Но гестаповцы уже были там. В темноте они осторожно пробирались по чердаку. Хаугланд, тоже бесшумно, в резиновых сапогах, приближался к немцам, ничего не ведая об их присутствии. Вдруг его ослепил свет электрического фонарика, и он увидел пятерых людей в штатском.

— Стой! Стой!

Но Хаугланд уже бросился назад. Немцы побежали за ним, крича:

— Руки вверх! Руки вверх!

У конца вентиляционной трубы Хаугланд остановился, открыл люк, влез внутрь и запер его за собой. По железным скобам внутренней лестницы он стал подыматься в трубе вверх, но вскоре обнаружил, что верхний выход ее забит. Пришлось ползти назад. Тут он заметил какую-то железную дверцу. Перочинным ножом открыл ее. Между тем гестаповцы, взломав крышку, стали влезать в люк. Хаугланд выбрался через дверцу на крышу.
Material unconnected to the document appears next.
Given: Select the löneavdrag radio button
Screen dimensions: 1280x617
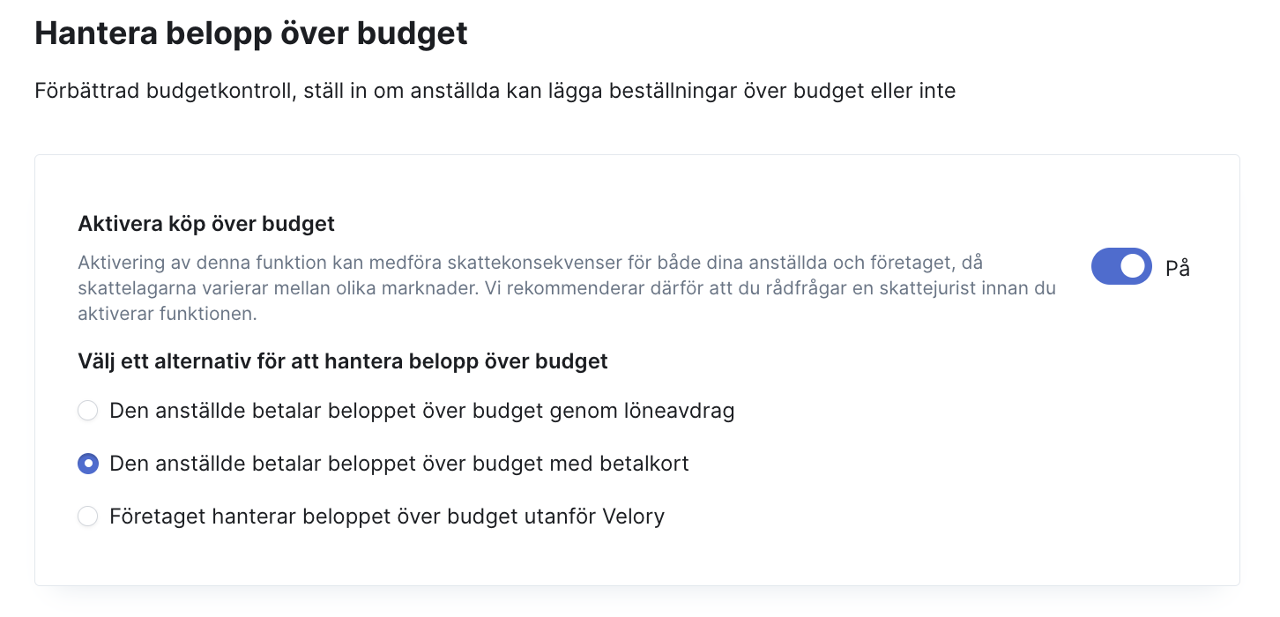Looking at the screenshot, I should pos(88,411).
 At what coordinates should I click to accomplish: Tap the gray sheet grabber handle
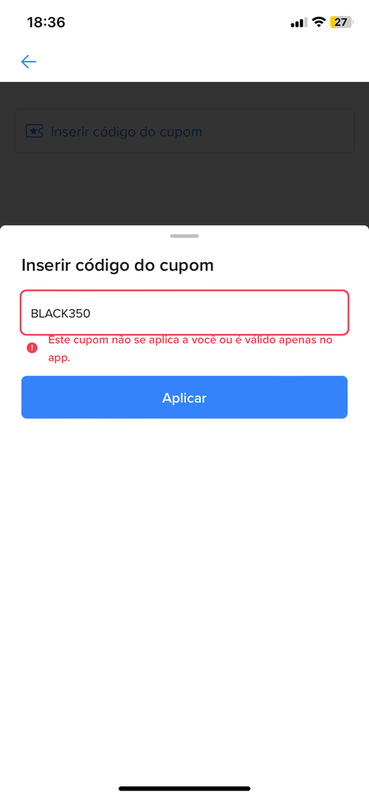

— Я побежал по крыше, кто-то бежал за мной. Я, не оглядываясь, выстрелил из автомата. Перескочил на крышу пониже. Побежал по ней. Ясный апрельский день был в разгаре. На улице торопились по своим делам прохожие. Девушки в ярких платьях. Позванивали на рельсах трамваи. Я хочу спрыгнуть со стены вниз на улицу — предо мной немецкие солдаты. Оцепление… Я нажимаю спусковой крючок, выпускаю в них целый магазин.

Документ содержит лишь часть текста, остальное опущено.